Thursday, September 10, 2009

It's not rocket science

Well, then again, maybe it is.

Markets, that is. Given that most of the algorithmic fueling of the markets in the last decade has come from the ranks of physics derivatives, game theory and other realms of the rocket scientists, perhaps it is fitting that it took a couple of physics scientists to come up with the conclusion, which simply tested the hypothesis of the rest of us, that the world's markets are the playthings of a select few.

Study Says World's Stocks Controlled by Select Few and "Companies from US, UK and Australia have the most concentrated financial power."
A pair of physicists at the Swiss Federal Institute of Technology in Zurich did a physics-based analysis of the world economy as it looked in early 2007. Stefano Battiston and James Glattfelder extracted the information from the tangled yarn that links 24,877 stocks and 106,141 shareholding entities in 48 countries, revealing what they called the "backbone" of each country's financial market. These backbones represented the owners of 80 percent of a country's market capital, yet consisted of remarkably few shareholders.

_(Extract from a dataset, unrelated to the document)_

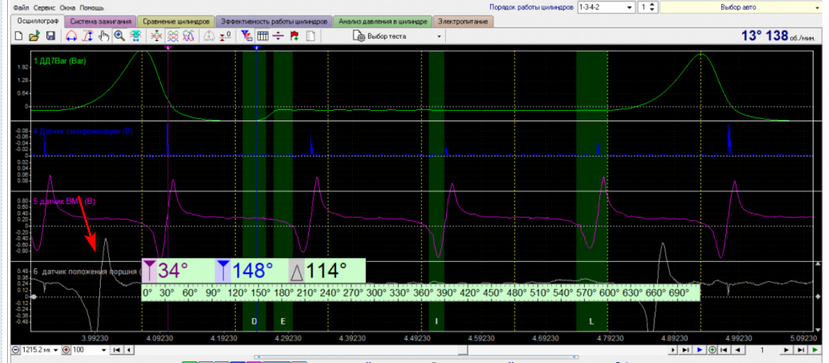Switch to the Система зажигания tab
The height and width of the screenshot is (363, 829).
100,22
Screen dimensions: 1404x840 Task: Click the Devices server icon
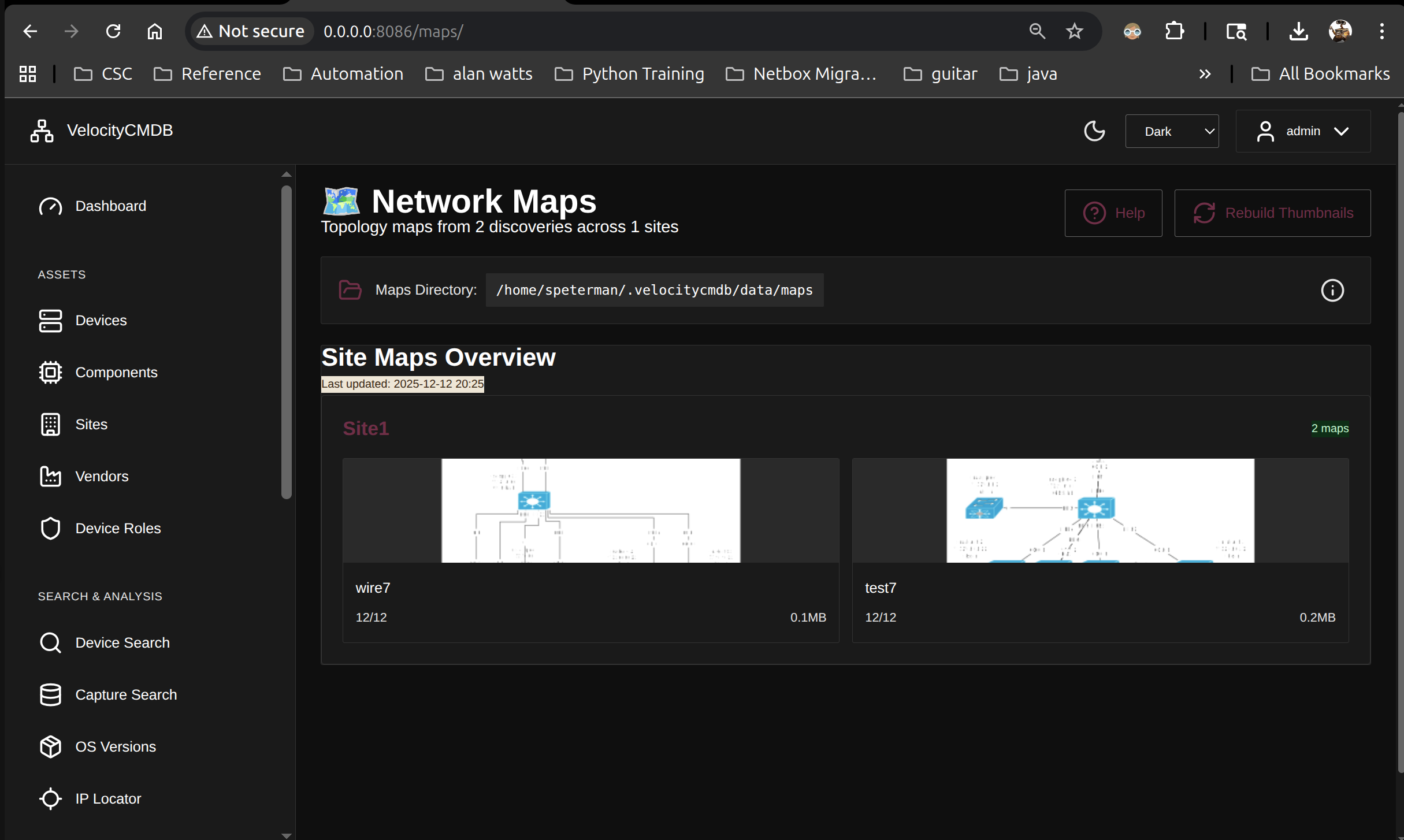point(50,321)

"You start off with these huge national networks that are really big, quite dense," Glattfelder said. “From that you're able to ... unveil the important structure in this original big network. You then realize most of the network isn't at all important."

Large, sparse networks dominated by a few major companies could also be more vulnerable, he said. "In network speak, if those nodes fail, that has a big effect on the network."

The most pared-down backbones exist in Anglo-Saxon countries, including the U.S., Australia, and the U.K. Paradoxically; these same countries are considered by economists to have the most widely-held stocks in the world, with ownership of companies tending to be spread out among many investors. But while each American company may link to many owners, Glattfelder and Battiston's analysis found that the owners varied little from stock to stock, meaning that comparatively few hands are holding the reins of the entire market.

The results raise questions of where and when a company could choose to exert this influence, but Glattfelder and Battiston are reluctant to speculate.

Guambat reckons Washington repeatedly shows the backbone in bailing out the backbone of the financial markets, but lacks its own backbone to regulate it.